Uri Zvi Grinberg was born in the shtetel Bialikamin (Biliy Kamin or Biały Kamień), Galitzia, into a prominent Hasidic family and raised in Lemberg (Lviv), then Austria-Hungary (today Ukraine). Some of his poems in Yiddish and Hebrew were published before he was 20. In 1915 he was drafted into the army to fight in the First World War. After returning to Lemberg, he was witness to the pogroms of November 1918. He later moved to Warsaw and Berlin. In Warsaw, he wrote for the Yiddish newspaper Moment. [2] He immigrated to Mandate Palestine (the Land of Israel) in 1924. Grinberg was in Poland when the Second World War erupted in 1939, but managed to escape.

In 1950, Grinberg married Aliza, with whom he had two daughters and three sons.[3] He added "Tur-Malka" to the family name, but continued to use "Grinberg" to honor family members who perished in the Holocaust.[4]

Literary career

After arriving in Palestine, Grinberg wrote for Davar, one of the main newspapers of the Labour Zionist movement.

Political activism

In 1930, Greenberg joined the Revisionist camp, representing the Revisionist movement at several Zionist congresses and in Poland. After the 1929 Hebron massacre he became more militant, and joined both the Irgun and Lehi.

Greenberg envisioned and warned of the destruction of European Jewry. He believed that the Holocaust was a tragic but largely inevitable outcome of Jewish indifference to their destiny.[5]

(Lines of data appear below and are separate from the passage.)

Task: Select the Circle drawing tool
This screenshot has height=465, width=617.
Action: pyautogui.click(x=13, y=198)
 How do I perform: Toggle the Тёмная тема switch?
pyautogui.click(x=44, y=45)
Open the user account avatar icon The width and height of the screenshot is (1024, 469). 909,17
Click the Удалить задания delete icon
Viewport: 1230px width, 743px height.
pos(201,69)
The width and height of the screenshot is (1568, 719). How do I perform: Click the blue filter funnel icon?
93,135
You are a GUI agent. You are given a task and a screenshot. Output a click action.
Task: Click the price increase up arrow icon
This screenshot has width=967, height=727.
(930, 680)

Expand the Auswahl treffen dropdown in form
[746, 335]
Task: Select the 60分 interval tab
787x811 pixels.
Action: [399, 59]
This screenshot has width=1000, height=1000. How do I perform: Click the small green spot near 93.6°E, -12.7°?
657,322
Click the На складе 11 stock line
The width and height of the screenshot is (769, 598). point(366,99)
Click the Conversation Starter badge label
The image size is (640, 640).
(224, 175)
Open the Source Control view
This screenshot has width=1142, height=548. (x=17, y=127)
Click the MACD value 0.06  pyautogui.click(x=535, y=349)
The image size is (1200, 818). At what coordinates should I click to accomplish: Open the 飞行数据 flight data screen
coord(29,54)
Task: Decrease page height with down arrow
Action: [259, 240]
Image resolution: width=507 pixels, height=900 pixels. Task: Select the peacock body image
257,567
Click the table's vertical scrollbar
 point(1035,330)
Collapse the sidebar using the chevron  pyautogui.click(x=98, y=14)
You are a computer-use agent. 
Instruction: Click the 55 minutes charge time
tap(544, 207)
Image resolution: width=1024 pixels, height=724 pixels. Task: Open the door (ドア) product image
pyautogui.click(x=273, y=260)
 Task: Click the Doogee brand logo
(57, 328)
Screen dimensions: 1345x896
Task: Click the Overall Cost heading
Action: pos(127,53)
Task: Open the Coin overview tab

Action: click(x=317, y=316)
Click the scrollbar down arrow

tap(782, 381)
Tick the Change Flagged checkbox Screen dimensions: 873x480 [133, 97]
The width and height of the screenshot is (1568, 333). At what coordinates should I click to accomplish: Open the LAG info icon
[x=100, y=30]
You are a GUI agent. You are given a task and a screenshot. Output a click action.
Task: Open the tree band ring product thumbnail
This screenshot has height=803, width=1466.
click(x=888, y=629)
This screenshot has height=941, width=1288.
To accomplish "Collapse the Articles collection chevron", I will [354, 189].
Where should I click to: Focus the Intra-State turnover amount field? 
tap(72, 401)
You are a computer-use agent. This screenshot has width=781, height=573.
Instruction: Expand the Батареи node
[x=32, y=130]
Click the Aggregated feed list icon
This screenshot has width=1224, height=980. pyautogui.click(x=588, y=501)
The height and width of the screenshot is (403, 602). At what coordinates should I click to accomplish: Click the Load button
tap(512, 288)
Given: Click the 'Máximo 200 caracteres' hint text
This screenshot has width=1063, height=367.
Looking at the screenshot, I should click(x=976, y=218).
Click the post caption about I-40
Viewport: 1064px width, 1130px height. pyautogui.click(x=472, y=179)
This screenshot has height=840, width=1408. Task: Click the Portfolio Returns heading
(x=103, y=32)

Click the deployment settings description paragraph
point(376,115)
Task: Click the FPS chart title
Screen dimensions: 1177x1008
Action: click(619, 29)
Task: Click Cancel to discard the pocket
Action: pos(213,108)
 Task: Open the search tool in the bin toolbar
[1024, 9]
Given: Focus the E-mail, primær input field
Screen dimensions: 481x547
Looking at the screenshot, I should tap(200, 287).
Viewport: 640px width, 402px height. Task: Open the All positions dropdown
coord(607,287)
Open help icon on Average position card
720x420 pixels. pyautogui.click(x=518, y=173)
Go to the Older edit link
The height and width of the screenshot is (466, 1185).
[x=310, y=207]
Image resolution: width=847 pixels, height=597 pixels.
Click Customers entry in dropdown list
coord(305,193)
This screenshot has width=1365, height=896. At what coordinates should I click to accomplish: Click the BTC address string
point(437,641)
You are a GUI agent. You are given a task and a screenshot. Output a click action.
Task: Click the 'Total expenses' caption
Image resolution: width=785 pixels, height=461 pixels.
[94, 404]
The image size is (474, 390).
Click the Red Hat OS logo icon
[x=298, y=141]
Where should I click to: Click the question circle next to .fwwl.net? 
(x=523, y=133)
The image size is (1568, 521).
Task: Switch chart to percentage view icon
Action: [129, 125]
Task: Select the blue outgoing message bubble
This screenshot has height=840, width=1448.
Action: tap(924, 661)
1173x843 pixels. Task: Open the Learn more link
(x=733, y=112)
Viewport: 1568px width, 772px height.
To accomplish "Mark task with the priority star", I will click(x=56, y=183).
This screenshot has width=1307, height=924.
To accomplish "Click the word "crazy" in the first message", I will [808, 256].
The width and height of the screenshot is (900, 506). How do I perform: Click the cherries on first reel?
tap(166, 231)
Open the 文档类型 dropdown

Following Israeli independence in 1948, he joined Menachem Begin's Herut movement. In 1949, he was elected to the first Knesset. He lost his seat in the 1951 elections. After the Six-Day War he joined the Movement for Greater Israel (a mistranslation of Eretz Yisrael Shlema - "Entire Land of Israel"), which advocated Israeli sovereignty over the West Bank.

It has been said of Greenberg that if he was not so far to the right politically, he would have been considered the Poet Laureate of Israel.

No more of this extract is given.